[Данные о целях нажатия]
┄┄┄┄┄┄

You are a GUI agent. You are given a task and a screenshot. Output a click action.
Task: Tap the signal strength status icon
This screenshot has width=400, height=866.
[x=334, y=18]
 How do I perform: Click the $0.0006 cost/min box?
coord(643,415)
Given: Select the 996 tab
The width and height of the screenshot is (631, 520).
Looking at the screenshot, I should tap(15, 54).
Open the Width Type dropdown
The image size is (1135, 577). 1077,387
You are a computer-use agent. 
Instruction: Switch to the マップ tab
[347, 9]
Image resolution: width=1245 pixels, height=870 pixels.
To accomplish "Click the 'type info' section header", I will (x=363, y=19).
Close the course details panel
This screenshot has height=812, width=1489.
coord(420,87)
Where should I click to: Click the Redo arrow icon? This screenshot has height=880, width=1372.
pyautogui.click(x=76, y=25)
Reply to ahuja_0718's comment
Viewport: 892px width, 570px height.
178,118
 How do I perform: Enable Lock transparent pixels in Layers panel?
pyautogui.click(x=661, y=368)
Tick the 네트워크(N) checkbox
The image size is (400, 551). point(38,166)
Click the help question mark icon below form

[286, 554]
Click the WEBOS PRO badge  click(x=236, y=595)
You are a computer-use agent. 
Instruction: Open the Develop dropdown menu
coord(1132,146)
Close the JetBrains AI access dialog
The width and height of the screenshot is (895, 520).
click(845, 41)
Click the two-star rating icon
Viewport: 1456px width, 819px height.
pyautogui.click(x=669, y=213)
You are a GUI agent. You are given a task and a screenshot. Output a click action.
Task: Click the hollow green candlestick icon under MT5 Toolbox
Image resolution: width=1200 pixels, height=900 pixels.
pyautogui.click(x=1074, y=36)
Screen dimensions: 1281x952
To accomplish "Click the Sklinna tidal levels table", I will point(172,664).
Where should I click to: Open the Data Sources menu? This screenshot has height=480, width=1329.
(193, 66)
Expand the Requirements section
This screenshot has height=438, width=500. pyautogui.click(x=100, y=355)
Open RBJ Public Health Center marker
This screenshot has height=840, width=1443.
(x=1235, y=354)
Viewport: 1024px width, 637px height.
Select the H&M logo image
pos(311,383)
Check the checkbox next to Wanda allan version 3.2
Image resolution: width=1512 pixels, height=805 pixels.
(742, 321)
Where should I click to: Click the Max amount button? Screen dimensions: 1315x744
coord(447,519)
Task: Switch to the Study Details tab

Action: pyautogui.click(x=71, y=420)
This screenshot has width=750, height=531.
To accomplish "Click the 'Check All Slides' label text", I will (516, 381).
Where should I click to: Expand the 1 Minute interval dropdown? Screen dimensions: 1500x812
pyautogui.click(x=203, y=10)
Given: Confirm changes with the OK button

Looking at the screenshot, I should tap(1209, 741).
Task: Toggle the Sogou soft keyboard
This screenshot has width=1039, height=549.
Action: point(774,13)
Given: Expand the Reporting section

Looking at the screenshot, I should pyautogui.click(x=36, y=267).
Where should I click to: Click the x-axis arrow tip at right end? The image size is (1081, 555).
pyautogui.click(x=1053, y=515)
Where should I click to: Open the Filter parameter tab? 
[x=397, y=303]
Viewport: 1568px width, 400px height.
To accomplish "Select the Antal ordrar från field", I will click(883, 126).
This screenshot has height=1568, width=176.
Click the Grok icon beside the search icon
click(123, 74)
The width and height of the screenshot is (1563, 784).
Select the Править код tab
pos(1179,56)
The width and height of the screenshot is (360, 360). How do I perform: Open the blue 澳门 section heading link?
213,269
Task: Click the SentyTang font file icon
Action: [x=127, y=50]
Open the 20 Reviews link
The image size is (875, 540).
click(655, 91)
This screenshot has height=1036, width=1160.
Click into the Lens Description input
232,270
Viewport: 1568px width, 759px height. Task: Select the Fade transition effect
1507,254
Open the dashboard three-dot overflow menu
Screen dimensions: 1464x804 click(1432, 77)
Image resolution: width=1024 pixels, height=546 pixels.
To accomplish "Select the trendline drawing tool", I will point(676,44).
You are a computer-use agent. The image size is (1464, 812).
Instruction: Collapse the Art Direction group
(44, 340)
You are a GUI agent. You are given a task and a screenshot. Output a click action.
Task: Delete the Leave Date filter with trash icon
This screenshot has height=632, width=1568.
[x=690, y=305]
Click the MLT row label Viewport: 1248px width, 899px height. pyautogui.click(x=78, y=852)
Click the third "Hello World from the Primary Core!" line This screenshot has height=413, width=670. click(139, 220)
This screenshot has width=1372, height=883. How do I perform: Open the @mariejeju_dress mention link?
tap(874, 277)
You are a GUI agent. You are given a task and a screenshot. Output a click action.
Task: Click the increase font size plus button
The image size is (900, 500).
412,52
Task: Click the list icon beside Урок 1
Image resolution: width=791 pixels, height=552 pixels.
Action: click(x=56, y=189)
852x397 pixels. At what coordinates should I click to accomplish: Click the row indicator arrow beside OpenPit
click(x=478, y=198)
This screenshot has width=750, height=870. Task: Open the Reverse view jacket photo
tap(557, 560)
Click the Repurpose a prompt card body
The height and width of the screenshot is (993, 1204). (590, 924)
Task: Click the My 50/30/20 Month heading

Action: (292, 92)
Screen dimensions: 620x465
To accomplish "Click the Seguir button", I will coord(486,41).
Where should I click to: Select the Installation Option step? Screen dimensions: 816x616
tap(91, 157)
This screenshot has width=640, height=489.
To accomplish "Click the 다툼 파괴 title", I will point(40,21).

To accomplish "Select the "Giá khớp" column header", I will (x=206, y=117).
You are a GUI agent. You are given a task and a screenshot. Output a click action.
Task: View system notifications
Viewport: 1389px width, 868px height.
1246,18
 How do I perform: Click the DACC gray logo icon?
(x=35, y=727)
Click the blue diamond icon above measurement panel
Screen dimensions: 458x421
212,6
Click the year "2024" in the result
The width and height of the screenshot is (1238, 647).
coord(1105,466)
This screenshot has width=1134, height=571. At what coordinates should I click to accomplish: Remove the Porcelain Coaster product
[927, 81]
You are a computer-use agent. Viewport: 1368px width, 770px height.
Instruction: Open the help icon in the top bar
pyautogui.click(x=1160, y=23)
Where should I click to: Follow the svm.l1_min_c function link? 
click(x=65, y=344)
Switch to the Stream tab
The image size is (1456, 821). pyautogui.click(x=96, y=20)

┄┄┄┄┄┄

Суть задания →
Измените приведенные строки, поставив «UI agent» везде вместо «GUI agent» и сохранив всё прочее без изменений.

Выполненное задание →
You are a UI agent. You are given a task and a screenshot. Output a click action.
Task: Tap the signal strength status icon
This screenshot has width=400, height=866.
[x=334, y=18]
 How do I perform: Click the $0.0006 cost/min box?
coord(643,415)
Given: Select the 996 tab
The width and height of the screenshot is (631, 520).
Looking at the screenshot, I should tap(15, 54).
Open the Width Type dropdown
The image size is (1135, 577). 1077,387
You are a computer-use agent. 
Instruction: Switch to the マップ tab
[347, 9]
Image resolution: width=1245 pixels, height=870 pixels.
To accomplish "Click the 'type info' section header", I will (x=363, y=19).
Close the course details panel
This screenshot has height=812, width=1489.
coord(420,87)
Where should I click to: Click the Redo arrow icon? This screenshot has height=880, width=1372.
pyautogui.click(x=76, y=25)
Reply to ahuja_0718's comment
Viewport: 892px width, 570px height.
178,118
 How do I perform: Enable Lock transparent pixels in Layers panel?
pyautogui.click(x=661, y=368)
Tick the 네트워크(N) checkbox
The image size is (400, 551). point(38,166)
Click the help question mark icon below form

[286, 554]
Click the WEBOS PRO badge  click(x=236, y=595)
You are a computer-use agent. 
Instruction: Open the Develop dropdown menu
coord(1132,146)
Close the JetBrains AI access dialog
The width and height of the screenshot is (895, 520).
click(845, 41)
Click the two-star rating icon
Viewport: 1456px width, 819px height.
pyautogui.click(x=669, y=213)
You are a UI agent. You are given a task and a screenshot. Output a click action.
Task: Click the hollow green candlestick icon under MT5 Toolbox
Image resolution: width=1200 pixels, height=900 pixels.
pyautogui.click(x=1074, y=36)
Screen dimensions: 1281x952
To accomplish "Click the Sklinna tidal levels table", I will point(172,664).
Where should I click to: Open the Data Sources menu? This screenshot has height=480, width=1329.
(193, 66)
Expand the Requirements section
This screenshot has height=438, width=500. pyautogui.click(x=100, y=355)
Open RBJ Public Health Center marker
This screenshot has height=840, width=1443.
(x=1235, y=354)
Viewport: 1024px width, 637px height.
Select the H&M logo image
pos(311,383)
Check the checkbox next to Wanda allan version 3.2
Image resolution: width=1512 pixels, height=805 pixels.
(742, 321)
Where should I click to: Click the Max amount button? Screen dimensions: 1315x744
coord(447,519)
Task: Switch to the Study Details tab

Action: pyautogui.click(x=71, y=420)
This screenshot has width=750, height=531.
To accomplish "Click the 'Check All Slides' label text", I will (516, 381).
Where should I click to: Expand the 1 Minute interval dropdown? Screen dimensions: 1500x812
pyautogui.click(x=203, y=10)
Given: Confirm changes with the OK button

Looking at the screenshot, I should tap(1209, 741).
Task: Toggle the Sogou soft keyboard
This screenshot has width=1039, height=549.
Action: point(774,13)
Given: Expand the Reporting section

Looking at the screenshot, I should pyautogui.click(x=36, y=267).
Where should I click to: Click the x-axis arrow tip at right end? The image size is (1081, 555).
pyautogui.click(x=1053, y=515)
Where should I click to: Open the Filter parameter tab? 
[x=397, y=303]
Viewport: 1568px width, 400px height.
To accomplish "Select the Antal ordrar från field", I will click(883, 126).
This screenshot has height=1568, width=176.
Click the Grok icon beside the search icon
click(123, 74)
The width and height of the screenshot is (1563, 784).
Select the Править код tab
pos(1179,56)
The width and height of the screenshot is (360, 360). How do I perform: Open the blue 澳门 section heading link?
213,269
Task: Click the SentyTang font file icon
Action: [x=127, y=50]
Open the 20 Reviews link
The image size is (875, 540).
click(655, 91)
This screenshot has height=1036, width=1160.
Click into the Lens Description input
232,270
Viewport: 1568px width, 759px height. Task: Select the Fade transition effect
1507,254
Open the dashboard three-dot overflow menu
Screen dimensions: 1464x804 click(1432, 77)
Image resolution: width=1024 pixels, height=546 pixels.
To accomplish "Select the trendline drawing tool", I will point(676,44).
You are a computer-use agent. The image size is (1464, 812).
Instruction: Collapse the Art Direction group
(44, 340)
You are a UI agent. You are given a task and a screenshot. Output a click action.
Task: Delete the Leave Date filter with trash icon
This screenshot has height=632, width=1568.
[x=690, y=305]
Click the MLT row label Viewport: 1248px width, 899px height. pyautogui.click(x=78, y=852)
Click the third "Hello World from the Primary Core!" line This screenshot has height=413, width=670. click(139, 220)
This screenshot has width=1372, height=883. How do I perform: Open the @mariejeju_dress mention link?
tap(874, 277)
You are a UI agent. You are given a task and a screenshot. Output a click action.
Task: Click the increase font size plus button
The image size is (900, 500).
412,52
Task: Click the list icon beside Урок 1
Image resolution: width=791 pixels, height=552 pixels.
Action: click(x=56, y=189)
852x397 pixels. At what coordinates should I click to accomplish: Click the row indicator arrow beside OpenPit
click(x=478, y=198)
This screenshot has width=750, height=870. Task: Open the Reverse view jacket photo
tap(557, 560)
Click the Repurpose a prompt card body
The height and width of the screenshot is (993, 1204). (590, 924)
Task: Click the My 50/30/20 Month heading

Action: (292, 92)
Screen dimensions: 620x465
To accomplish "Click the Seguir button", I will coord(486,41).
Where should I click to: Select the Installation Option step? Screen dimensions: 816x616
tap(91, 157)
This screenshot has width=640, height=489.
To accomplish "Click the 다툼 파괴 title", I will point(40,21).

To accomplish "Select the "Giá khớp" column header", I will (x=206, y=117).
You are a UI agent. You are given a task and a screenshot. Output a click action.
Task: View system notifications
Viewport: 1389px width, 868px height.
1246,18
 How do I perform: Click the DACC gray logo icon?
(x=35, y=727)
Click the blue diamond icon above measurement panel
Screen dimensions: 458x421
212,6
Click the year "2024" in the result
The width and height of the screenshot is (1238, 647).
coord(1105,466)
This screenshot has width=1134, height=571. At what coordinates should I click to accomplish: Remove the Porcelain Coaster product
[927, 81]
You are a computer-use agent. Viewport: 1368px width, 770px height.
Instruction: Open the help icon in the top bar
pyautogui.click(x=1160, y=23)
Where should I click to: Follow the svm.l1_min_c function link? 
click(x=65, y=344)
Switch to the Stream tab
The image size is (1456, 821). pyautogui.click(x=96, y=20)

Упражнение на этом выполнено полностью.